[Start of Attachment]
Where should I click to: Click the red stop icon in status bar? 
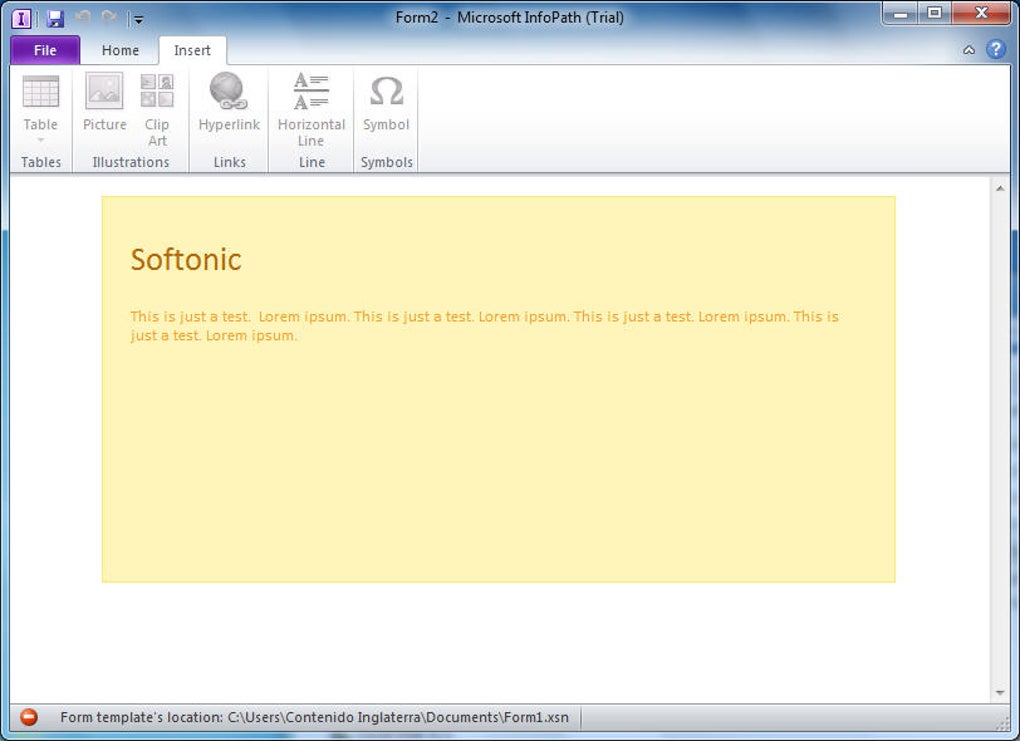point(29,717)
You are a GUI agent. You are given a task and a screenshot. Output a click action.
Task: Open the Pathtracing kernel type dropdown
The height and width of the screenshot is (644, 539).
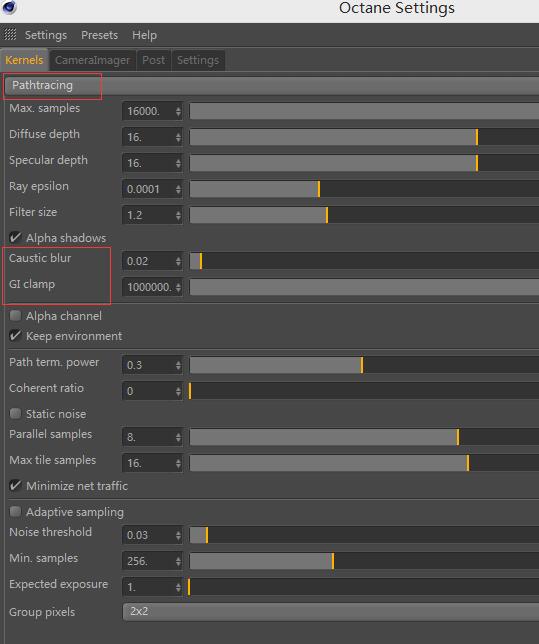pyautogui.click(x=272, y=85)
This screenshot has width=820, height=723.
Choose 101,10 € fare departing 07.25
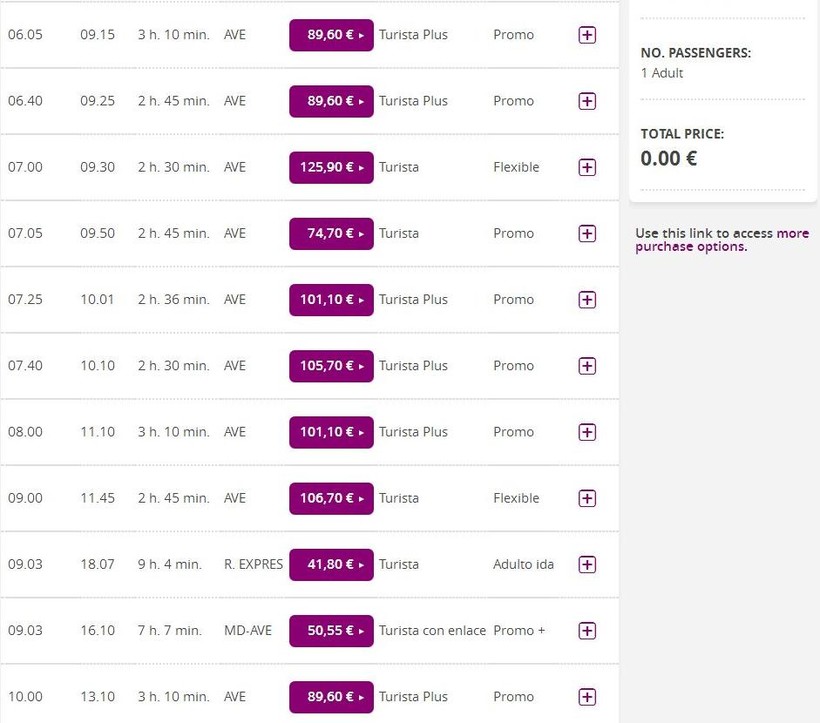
[End of Attachment]
• _Your task_: Above are the records; return them exactly, minus the pictures.

• _Output of the task_:
Where should I click to: Click the red stop icon in status bar? 
point(29,717)
You are a GUI agent. You are given a task and a screenshot. Output a click action.
Task: Open the Pathtracing kernel type dropdown
The height and width of the screenshot is (644, 539).
pyautogui.click(x=272, y=85)
This screenshot has width=820, height=723.
Choose 101,10 € fare departing 07.25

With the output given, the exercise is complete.